▶ **Recorded information**
::::::::::
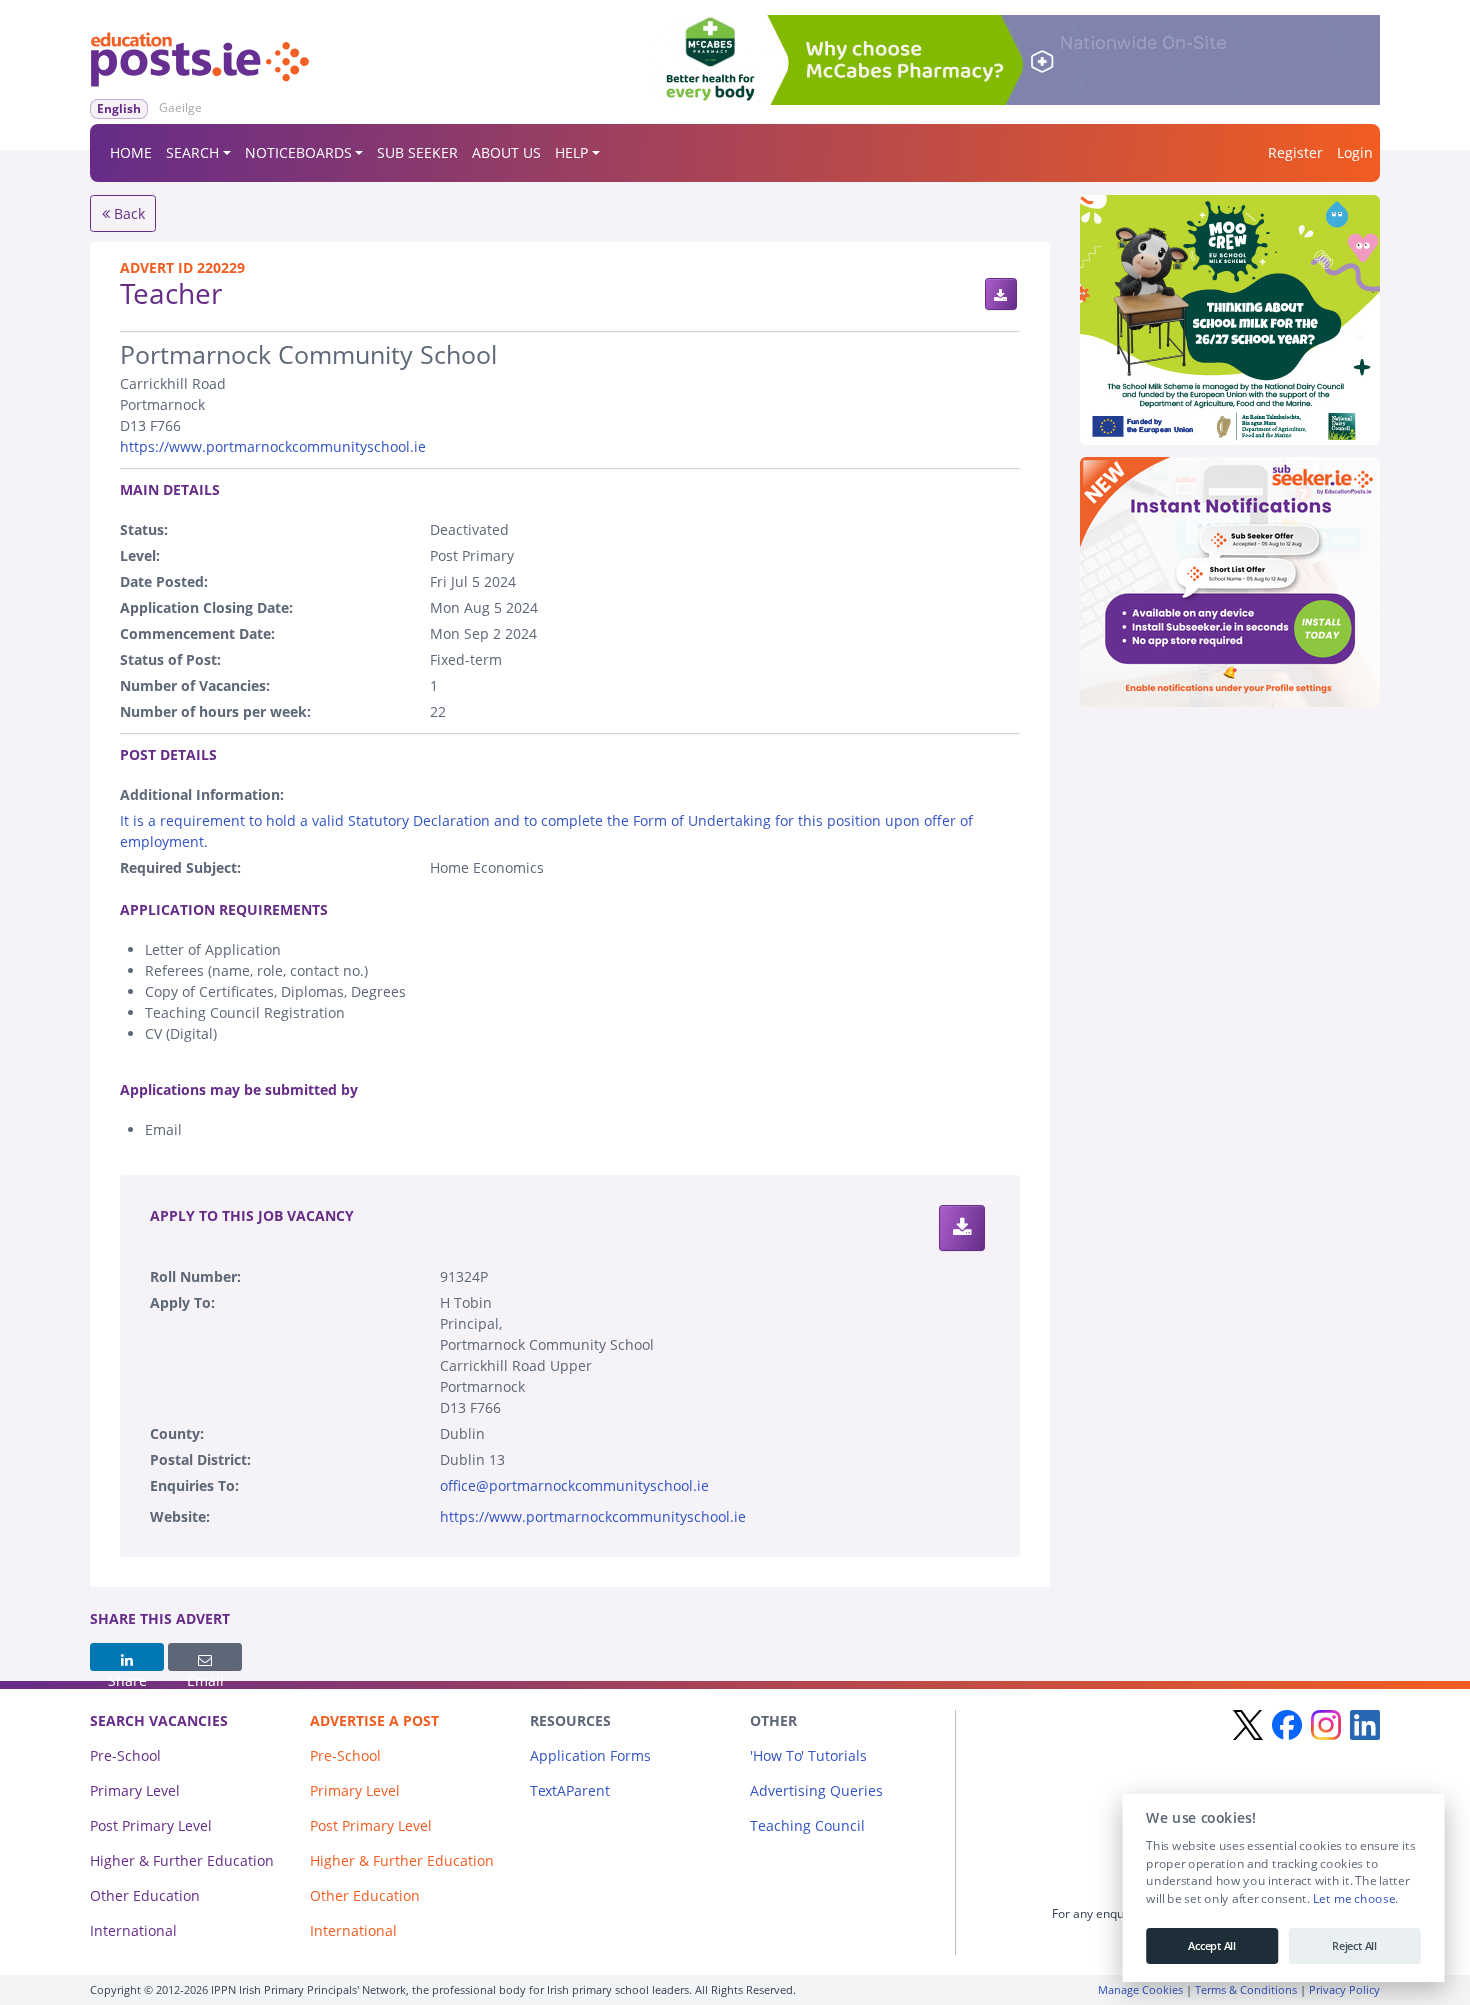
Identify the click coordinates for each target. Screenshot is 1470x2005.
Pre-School (125, 1755)
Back (127, 213)
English (119, 108)
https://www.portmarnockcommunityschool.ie (273, 446)
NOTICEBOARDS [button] (298, 152)
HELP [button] (571, 152)
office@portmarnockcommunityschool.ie (574, 1485)
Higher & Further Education (182, 1860)
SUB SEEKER (417, 152)
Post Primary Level (151, 1825)
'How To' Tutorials (808, 1755)
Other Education (145, 1895)
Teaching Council (807, 1825)
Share (127, 1657)
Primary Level (135, 1790)
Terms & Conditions (1246, 1989)
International (133, 1930)
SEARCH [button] (192, 152)
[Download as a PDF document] (1001, 294)
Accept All (1212, 1946)
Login (1355, 152)
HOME (131, 152)
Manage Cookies (1140, 1989)
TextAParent (570, 1790)
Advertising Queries (816, 1790)
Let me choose (1353, 1899)
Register (1295, 152)
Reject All (1354, 1946)
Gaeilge (180, 107)
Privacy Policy (1344, 1989)
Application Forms (590, 1755)
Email (205, 1657)
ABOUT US (506, 152)
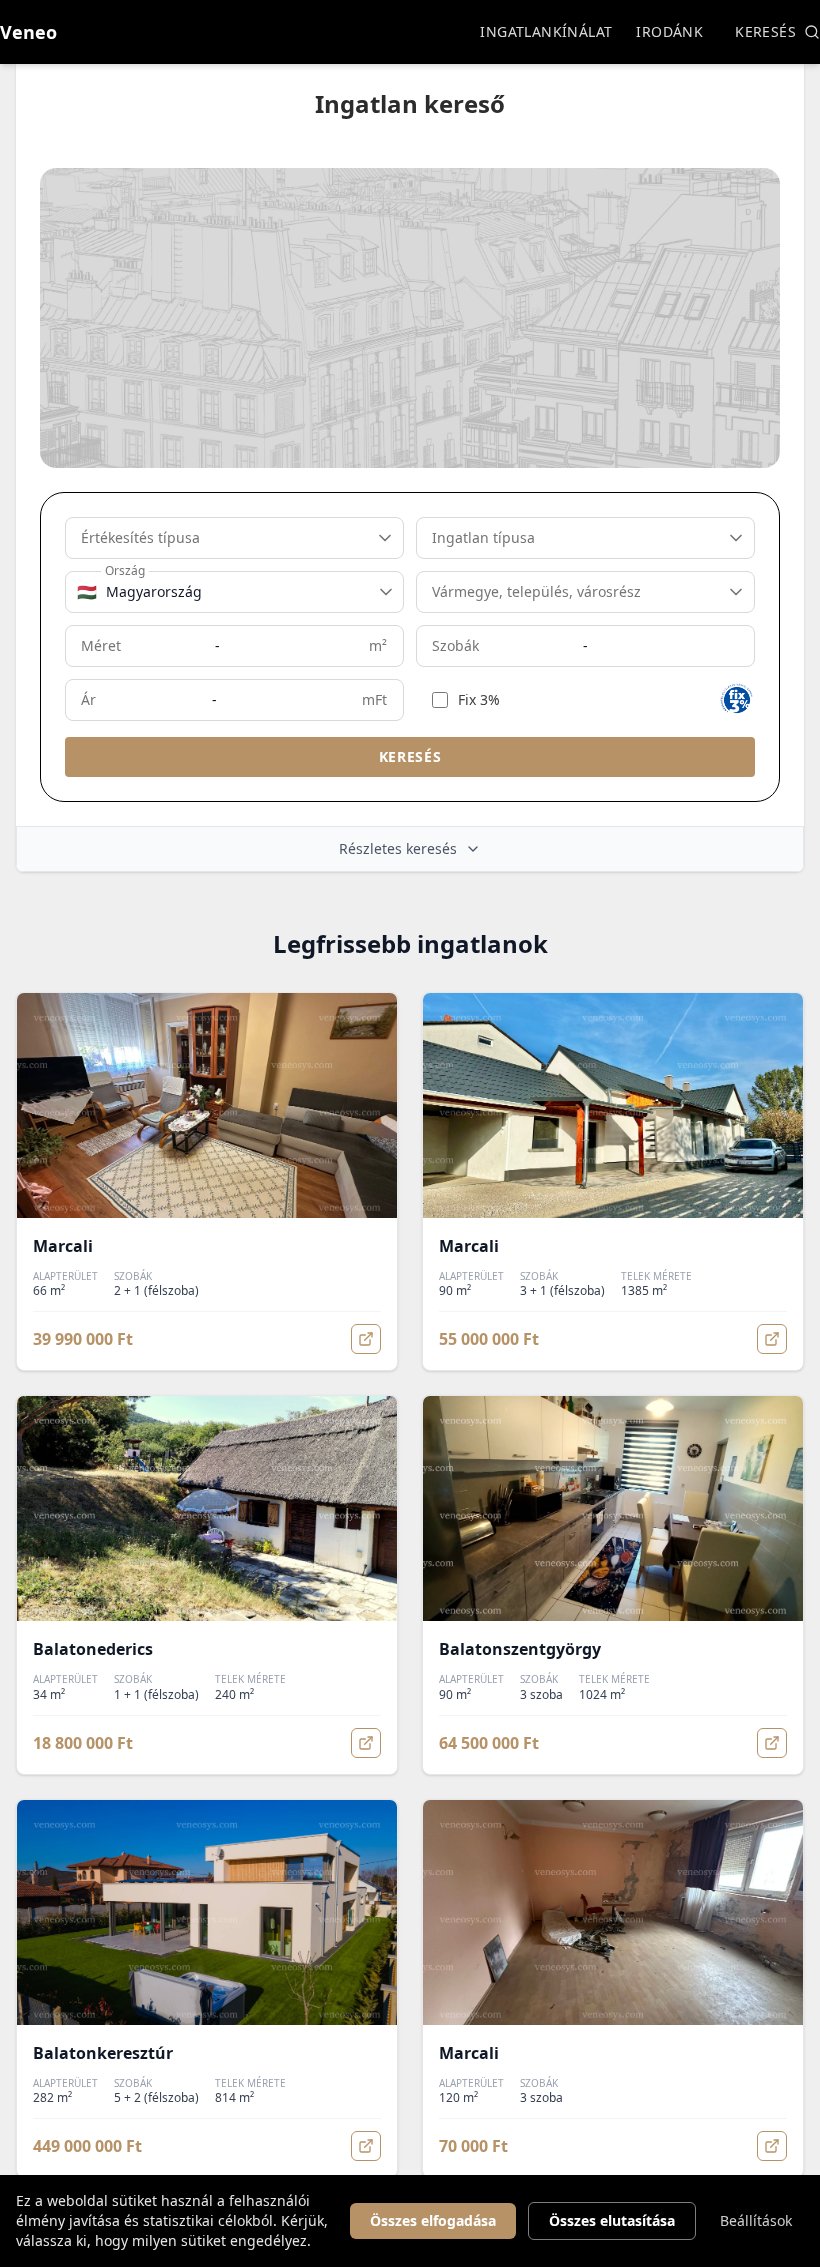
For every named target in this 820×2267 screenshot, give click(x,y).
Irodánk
::::::::::
▶ **Problem to solve**
What you return must match, line for line, the records from the line containing "Advertising Queries (816, 1790)" through their end, with both ends included and no pictures.

▶ **Solution to the exercise**
Advertising Queries (816, 1790)
Let me choose (1353, 1899)
Register (1295, 152)
Reject All (1354, 1946)
Gaeilge (180, 107)
Privacy Policy (1344, 1989)
Application Forms (590, 1755)
Email (205, 1657)
ABOUT US (506, 152)
For every named target in this 820×2267 screenshot, give click(x,y).
Irodánk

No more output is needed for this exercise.